WHAT IS NEEDED:
Render all of the data below as a numbered list, one item per line, omitting any blank lines and leaving out the pictures.

MATERIAL PROVIDED:
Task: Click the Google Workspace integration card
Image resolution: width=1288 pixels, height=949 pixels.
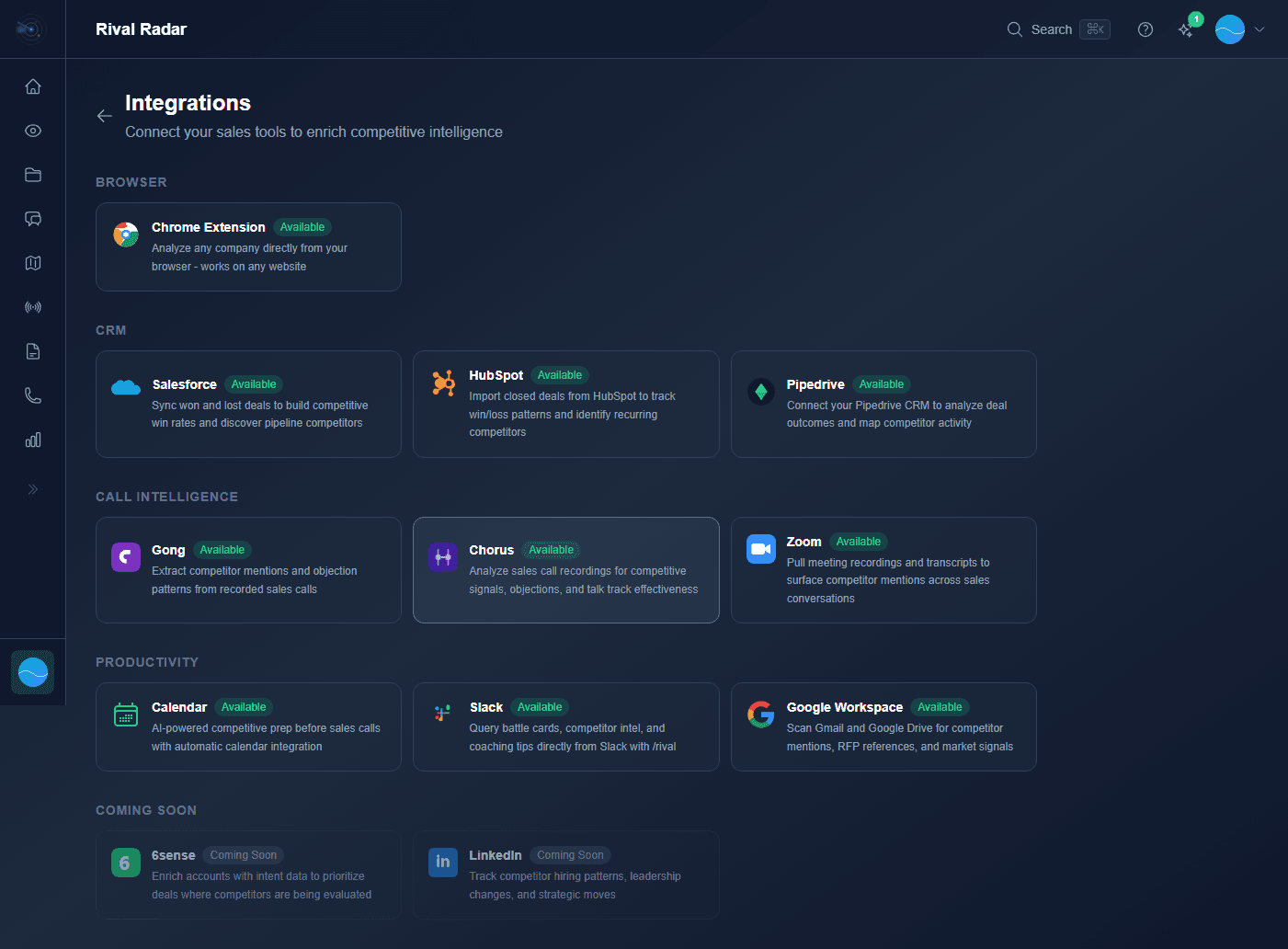Action: point(883,726)
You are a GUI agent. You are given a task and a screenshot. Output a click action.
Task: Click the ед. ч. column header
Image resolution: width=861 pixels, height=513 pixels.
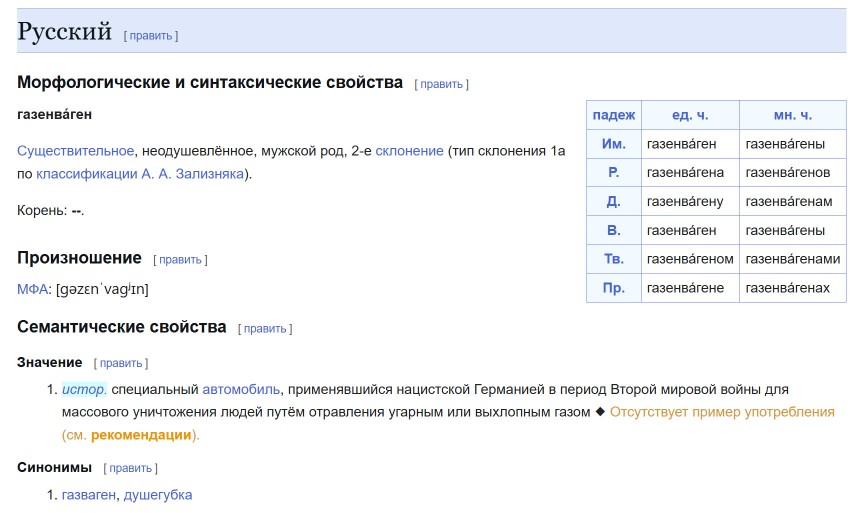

RESULT:
1. Task: Click the Google Workspace integration card
2. Image resolution: width=1288 pixels, height=949 pixels.
3. Action: point(883,726)
4. You are a GUI agent. You are given a task and a screenshot. Output a click action.
5. Task: Click the ед. ч. column header
6. Image resolution: width=861 pixels, height=513 pixels.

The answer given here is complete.